Janabai was a Marāthi religious poetess in the Hindu tradition in India, who was born likely in the seventh or the eighth decade of the 13th century. According to folklore, she died in 1350.
Janabai was born in Gangakhed, Maharashtra to a couple with first names rand and Karand. Under the caste system which rigidly existed in India, the couple belonged to the lowest caste. After her mother died, her father took her to Pandharpur. Since her childhood, Janabai worked as a maidservant in the household of Damasheti, who lived in Pandharpur and who was the father of the prominent Marathi religious poet Namdev. Janabai was likely a little older than Namdev, and attended to him for lifetime. Tradition says that they died on the same day.
Pandharpur has high religious significance especially among Marathi-speaking Hindus. Janabai's employers, Damasheti and his wife, Gonai, were very religious. Through the influence of the religious environment around her and her innate inclination, Janabai was all along an ardent devotee of Lord Vitthal, and she was also gifted with poetic talent. Though she never had any formal schooling, she thus composed many high-quality religious verses of the abhang (अभंग) form. Fortunately, some of her compositions got preserved along with those of Namdev. Authorship of about 300 abhang is traditionally attributed to Janabai. However, researchers believe that quite a few of them were in fact compositions of some other writers.
Along with Dnyaneshwar, Namdev, Eknath, and Tukaram, Janabai has a revered place in the minds of Marathi-speaking Hindus who belong especially to the warakari (वारकरी) sect in Maharashtra. In accord with a tradition in India of assigning the epithet sant (संत) to persons regarded as thoroughly saintly, all of the above religious figures including Janabai are commonly attributed that epithet in Maharashtra. Thus, Janabai is routinely referred to as Sant Janabai (संत जनाबाई).

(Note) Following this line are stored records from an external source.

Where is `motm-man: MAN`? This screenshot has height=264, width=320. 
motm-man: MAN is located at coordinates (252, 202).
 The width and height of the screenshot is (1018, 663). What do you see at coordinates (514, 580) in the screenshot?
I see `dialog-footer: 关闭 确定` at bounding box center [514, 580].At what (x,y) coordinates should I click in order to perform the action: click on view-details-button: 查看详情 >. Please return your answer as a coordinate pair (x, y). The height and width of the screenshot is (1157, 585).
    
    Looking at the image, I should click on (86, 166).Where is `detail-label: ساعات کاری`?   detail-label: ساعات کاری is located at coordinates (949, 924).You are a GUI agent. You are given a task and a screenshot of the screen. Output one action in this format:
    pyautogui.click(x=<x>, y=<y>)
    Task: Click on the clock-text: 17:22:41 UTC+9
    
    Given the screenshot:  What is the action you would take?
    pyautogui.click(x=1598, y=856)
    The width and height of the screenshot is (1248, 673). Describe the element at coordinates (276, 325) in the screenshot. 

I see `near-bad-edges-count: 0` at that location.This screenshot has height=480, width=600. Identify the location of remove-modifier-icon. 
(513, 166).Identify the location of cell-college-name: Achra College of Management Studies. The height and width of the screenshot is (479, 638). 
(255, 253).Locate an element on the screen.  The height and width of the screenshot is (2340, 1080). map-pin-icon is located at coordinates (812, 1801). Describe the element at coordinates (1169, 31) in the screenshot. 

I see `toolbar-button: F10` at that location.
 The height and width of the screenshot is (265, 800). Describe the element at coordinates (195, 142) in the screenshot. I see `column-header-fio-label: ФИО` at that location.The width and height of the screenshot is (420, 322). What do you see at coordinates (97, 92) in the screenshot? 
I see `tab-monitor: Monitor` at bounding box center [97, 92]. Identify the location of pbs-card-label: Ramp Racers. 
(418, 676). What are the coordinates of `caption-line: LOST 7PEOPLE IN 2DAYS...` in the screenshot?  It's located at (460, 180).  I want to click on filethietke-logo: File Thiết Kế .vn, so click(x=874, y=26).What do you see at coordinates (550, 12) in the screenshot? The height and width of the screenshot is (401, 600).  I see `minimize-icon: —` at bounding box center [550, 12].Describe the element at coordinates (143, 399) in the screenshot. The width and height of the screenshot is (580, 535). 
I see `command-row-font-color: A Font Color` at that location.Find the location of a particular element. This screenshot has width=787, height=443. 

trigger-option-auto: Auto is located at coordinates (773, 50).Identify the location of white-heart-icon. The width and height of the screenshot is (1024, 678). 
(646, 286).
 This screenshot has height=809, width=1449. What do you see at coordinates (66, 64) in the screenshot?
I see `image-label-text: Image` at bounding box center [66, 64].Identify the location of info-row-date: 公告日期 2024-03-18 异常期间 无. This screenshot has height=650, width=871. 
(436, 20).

Janabai composed over 340 devotional songs, abhangas; they survived by being included in collections of Namdev's own works. Some of Janabai's songs tell of the lives of her fellow Varkari and of the various incarnations of Vishnu, but the most distinctive are those that tell of her personal relationship with the god Vitthal. She sees Vitthal as her mother (a view not uncommon among the Varkaris), but also as her fellow-serving maid, and ultimately herself.
In one of her poems she sings:
Let me undergo as many births in this world as You please, but grant that my desires are fulfilled. They are that I see Pandharpur and serve Namdev in every birth. I do not mind if I am a bird or a swine, a dog or a cat, but my conditions are that in each of these lives, I must see Pandharpur and serve Namdev. This is the ambition of Namdev's maid.
In another place, Janabai writes:
Give me only this girl, O Hari, that I shall always sing Your sacred Name. Fulfil my only desire that You will accept my humble homage and service. This is all that I desire. Have mercy on me and fulfil my desires. I want to concentrate my eyes and mind on You and have Your Name on my lips. For this the maid Jani falls at Your feet.
That sums up the philosophy of Janabai and how she attained her desired goal. So intense and sincere was her devotion to Vithoba that the Lord Himself used to lighten her household duties, which, as she became old, she found unable to perform. By her service and devotion to God, she completely succeeded in effacing herself and she got completely merged in Him. A great soul-Janabai! And a greater Master-Namdev!